# [About this exercise]
From the line that includes "How do I perform: Open the" to the closing line of the data, please transcribe every line exactly and add nothing.

# [Recorded data]
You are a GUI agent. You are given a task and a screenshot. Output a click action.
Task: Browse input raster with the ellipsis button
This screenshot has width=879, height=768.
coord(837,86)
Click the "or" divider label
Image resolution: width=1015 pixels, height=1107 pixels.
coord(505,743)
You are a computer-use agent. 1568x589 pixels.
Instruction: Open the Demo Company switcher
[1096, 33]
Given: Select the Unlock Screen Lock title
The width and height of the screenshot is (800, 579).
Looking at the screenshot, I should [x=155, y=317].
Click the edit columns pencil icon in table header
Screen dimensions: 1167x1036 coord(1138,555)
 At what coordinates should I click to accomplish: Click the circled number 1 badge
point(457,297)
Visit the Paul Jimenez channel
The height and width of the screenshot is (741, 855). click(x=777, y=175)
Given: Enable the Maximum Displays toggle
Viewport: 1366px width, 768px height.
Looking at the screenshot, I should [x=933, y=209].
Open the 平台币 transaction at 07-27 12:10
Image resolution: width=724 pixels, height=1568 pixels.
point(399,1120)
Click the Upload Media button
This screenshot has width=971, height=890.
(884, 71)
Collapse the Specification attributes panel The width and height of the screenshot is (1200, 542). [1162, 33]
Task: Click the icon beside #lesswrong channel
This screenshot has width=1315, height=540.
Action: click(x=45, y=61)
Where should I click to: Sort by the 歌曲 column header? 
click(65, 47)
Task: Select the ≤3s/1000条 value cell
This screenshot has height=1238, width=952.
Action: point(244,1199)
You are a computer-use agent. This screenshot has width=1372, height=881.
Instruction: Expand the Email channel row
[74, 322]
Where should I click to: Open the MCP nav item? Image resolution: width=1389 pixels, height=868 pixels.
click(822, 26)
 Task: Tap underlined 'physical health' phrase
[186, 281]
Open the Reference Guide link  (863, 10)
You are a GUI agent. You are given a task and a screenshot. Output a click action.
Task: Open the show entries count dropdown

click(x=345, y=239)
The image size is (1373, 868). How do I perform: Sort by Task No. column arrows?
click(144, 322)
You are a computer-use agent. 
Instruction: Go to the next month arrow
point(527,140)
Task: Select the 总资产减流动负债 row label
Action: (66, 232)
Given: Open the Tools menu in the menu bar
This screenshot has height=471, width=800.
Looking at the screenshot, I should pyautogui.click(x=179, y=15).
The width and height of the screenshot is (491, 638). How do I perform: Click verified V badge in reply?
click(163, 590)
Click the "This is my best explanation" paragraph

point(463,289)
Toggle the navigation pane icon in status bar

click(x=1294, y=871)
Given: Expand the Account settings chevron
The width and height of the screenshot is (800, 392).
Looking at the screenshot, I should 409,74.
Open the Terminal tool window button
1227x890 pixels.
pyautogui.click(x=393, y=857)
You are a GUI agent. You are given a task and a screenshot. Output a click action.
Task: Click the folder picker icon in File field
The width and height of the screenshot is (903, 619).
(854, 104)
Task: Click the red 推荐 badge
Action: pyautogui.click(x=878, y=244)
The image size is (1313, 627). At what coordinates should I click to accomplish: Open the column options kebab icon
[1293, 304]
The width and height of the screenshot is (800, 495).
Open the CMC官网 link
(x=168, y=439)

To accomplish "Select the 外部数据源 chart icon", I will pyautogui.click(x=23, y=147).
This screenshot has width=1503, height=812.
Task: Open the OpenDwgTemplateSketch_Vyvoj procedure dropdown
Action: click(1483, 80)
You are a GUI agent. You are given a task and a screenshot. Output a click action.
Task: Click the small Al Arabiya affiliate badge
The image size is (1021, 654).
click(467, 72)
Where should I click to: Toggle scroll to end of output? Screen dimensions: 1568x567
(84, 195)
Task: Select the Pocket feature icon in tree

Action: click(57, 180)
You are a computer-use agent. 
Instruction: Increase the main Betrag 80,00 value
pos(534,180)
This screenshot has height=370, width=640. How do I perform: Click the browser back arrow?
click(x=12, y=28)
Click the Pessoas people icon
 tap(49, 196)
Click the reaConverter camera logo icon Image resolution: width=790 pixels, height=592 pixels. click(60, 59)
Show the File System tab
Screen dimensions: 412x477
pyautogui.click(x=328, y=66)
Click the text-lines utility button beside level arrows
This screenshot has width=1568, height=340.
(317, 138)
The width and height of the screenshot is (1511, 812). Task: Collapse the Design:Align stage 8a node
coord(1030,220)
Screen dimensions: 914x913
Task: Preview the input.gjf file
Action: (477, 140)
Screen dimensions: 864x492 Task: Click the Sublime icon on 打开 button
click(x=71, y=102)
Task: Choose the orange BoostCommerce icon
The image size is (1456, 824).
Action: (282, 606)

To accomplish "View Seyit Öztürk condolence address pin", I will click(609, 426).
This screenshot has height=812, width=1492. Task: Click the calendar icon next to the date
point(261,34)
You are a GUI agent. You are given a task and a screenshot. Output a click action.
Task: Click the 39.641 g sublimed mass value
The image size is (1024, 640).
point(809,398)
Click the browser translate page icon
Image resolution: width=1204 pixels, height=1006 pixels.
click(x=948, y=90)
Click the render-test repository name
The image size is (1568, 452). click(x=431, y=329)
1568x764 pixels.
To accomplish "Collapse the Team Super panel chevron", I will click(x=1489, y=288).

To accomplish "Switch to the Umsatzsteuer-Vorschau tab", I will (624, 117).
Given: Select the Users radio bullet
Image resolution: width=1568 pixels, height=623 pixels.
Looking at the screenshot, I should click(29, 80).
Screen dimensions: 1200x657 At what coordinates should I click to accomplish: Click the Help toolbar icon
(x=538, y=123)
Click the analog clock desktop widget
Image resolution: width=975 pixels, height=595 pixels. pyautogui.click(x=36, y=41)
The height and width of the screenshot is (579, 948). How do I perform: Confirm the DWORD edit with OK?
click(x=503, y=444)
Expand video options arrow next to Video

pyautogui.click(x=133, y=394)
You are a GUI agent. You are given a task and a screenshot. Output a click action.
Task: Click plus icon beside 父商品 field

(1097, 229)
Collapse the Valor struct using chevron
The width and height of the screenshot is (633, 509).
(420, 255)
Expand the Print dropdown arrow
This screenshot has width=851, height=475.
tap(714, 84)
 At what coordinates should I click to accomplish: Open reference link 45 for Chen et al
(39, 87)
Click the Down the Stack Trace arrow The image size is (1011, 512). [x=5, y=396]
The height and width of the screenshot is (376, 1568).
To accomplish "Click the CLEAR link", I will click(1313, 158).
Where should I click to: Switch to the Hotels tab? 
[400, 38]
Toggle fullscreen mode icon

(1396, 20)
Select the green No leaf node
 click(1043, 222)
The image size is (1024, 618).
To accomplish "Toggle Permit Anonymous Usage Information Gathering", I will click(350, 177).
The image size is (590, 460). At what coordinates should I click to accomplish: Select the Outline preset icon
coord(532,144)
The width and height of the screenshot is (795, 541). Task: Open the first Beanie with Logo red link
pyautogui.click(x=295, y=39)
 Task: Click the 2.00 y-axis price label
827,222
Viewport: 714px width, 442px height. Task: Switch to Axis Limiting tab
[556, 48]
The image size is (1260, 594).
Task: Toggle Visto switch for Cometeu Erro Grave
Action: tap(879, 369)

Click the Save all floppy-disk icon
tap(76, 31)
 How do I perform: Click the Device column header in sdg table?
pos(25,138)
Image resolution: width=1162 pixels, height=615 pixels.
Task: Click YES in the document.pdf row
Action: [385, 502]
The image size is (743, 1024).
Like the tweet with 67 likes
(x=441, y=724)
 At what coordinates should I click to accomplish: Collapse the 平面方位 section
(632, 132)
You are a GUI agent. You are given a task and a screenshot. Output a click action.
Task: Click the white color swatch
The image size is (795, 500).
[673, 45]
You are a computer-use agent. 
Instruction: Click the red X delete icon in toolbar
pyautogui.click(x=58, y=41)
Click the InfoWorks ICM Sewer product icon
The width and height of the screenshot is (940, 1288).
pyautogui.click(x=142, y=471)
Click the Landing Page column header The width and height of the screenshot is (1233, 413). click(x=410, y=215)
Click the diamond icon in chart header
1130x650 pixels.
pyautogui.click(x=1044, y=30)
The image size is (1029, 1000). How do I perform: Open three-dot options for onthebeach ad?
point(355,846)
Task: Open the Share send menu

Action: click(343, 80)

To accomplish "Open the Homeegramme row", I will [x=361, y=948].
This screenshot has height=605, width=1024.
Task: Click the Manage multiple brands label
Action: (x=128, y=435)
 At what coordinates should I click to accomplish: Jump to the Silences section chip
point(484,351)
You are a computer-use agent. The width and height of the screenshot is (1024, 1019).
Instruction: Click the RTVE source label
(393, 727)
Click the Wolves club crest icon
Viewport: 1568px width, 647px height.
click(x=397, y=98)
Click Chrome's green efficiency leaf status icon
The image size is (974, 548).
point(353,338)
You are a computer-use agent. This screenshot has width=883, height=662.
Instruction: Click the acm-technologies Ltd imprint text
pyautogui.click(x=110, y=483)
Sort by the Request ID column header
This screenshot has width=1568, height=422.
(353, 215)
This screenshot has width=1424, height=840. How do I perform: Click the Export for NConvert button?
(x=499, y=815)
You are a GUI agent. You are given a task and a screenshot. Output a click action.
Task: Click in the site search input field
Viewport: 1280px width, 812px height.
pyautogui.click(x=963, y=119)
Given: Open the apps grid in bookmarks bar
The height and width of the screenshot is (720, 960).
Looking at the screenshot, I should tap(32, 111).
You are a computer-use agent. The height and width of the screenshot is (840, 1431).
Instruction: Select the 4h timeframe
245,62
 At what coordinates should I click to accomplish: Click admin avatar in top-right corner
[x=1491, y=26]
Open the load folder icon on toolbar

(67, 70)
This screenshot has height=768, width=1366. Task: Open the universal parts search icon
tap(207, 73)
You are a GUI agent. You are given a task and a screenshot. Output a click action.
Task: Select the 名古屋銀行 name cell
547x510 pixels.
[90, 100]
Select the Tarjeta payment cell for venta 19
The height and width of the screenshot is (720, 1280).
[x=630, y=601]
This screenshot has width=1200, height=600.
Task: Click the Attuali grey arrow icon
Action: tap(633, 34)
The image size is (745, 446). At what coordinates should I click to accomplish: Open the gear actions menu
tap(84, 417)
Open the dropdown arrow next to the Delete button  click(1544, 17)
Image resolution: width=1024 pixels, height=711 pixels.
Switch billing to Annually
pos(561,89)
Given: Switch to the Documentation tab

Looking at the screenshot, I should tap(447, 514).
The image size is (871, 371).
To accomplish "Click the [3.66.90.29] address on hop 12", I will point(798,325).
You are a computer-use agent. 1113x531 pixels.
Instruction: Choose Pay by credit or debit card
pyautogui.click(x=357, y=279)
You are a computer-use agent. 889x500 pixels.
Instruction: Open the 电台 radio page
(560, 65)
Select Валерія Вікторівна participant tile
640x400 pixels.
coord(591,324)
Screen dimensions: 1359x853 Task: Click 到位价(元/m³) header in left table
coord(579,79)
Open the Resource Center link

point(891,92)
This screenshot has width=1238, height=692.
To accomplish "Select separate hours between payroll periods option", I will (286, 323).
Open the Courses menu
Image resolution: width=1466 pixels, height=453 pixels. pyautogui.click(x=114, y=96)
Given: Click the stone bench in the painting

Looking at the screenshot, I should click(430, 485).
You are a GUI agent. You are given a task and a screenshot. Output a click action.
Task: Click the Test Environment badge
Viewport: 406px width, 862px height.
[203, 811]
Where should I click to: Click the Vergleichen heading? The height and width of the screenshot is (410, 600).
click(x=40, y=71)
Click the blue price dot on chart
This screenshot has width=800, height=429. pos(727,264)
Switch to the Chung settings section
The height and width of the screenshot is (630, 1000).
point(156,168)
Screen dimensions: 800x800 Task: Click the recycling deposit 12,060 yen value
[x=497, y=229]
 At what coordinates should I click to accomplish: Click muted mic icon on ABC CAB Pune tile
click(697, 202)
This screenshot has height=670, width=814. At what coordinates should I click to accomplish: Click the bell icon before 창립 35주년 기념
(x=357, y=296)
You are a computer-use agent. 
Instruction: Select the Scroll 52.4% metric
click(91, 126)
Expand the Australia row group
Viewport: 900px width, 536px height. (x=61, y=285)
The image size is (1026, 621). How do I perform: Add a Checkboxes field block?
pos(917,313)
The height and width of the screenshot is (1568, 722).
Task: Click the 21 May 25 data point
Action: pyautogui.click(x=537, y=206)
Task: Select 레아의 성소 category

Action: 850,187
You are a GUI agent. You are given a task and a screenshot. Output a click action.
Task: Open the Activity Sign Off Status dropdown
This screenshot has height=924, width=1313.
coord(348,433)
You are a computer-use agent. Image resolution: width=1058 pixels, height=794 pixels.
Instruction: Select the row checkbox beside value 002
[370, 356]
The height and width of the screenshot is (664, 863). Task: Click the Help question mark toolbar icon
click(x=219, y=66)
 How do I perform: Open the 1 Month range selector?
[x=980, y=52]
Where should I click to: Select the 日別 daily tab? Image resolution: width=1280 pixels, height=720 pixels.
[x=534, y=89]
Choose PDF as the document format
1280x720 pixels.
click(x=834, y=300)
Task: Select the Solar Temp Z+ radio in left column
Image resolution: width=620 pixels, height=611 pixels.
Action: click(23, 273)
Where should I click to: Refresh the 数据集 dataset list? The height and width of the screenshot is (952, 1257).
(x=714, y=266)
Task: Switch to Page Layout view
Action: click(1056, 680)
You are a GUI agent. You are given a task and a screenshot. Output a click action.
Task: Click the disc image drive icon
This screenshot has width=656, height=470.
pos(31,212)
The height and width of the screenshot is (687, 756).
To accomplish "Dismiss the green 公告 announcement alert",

# [Result of this exercise]
 How do I perform: Open the 1 Month range selector?
[x=980, y=52]
Where should I click to: Select the 日別 daily tab? Image resolution: width=1280 pixels, height=720 pixels.
[x=534, y=89]
Choose PDF as the document format
1280x720 pixels.
click(x=834, y=300)
Task: Select the Solar Temp Z+ radio in left column
Image resolution: width=620 pixels, height=611 pixels.
Action: click(23, 273)
Where should I click to: Refresh the 数据集 dataset list? The height and width of the screenshot is (952, 1257).
(x=714, y=266)
Task: Switch to Page Layout view
Action: click(1056, 680)
You are a GUI agent. You are given a task and a screenshot. Output a click action.
Task: Click the disc image drive icon
This screenshot has width=656, height=470.
pos(31,212)
The height and width of the screenshot is (687, 756).
To accomplish "Dismiss the green 公告 announcement alert",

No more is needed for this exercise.